Quantitative detection of captopril in tablet and blood plasma samples by the combination of surface‐enhanced Raman spectroscopy with multiplicative effects model

Abstract

With p‐thiocresol as internal standard, quantitative analysis of captopril, a synthetic angiotensin converting enzyme inhibitor, was achieved by the combination of the multiplicative effects model with surface‐enhanced Raman spectroscopy (SERS). The multiplicative effects model was adopted to correct the detrimental effects caused by the heterogeneity in the physical properties of enhancing substrate (i.e. Ag nano‐particles).
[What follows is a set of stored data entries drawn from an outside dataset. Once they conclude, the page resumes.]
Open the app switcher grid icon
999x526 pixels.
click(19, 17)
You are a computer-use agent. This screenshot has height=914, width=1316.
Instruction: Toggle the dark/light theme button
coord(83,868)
Experimental results showed that the calibration model built on the SERS spectra of the calibration captopril samples prepared with ultrapure water could attain quite satisfactory concentration predictions for captopril in both real‐world tablet samples and plasma samples. The recovery rates were in the range of 94.3% to 109.8%, which were in substantial agreement with the corresponding results of LC‐MS/MS. The limit of detection and limit of quantification were estimated to be 0.149 and 0.451 μM, respectively. The proposed approach has advantages of relatively low cost, simplicity, high sensitivity and good accuracy and therefore can be further developed and extended to a routine method for the quantification of captopril in complex systems. Copyright © 2015 John Wiley & Sons, Ltd.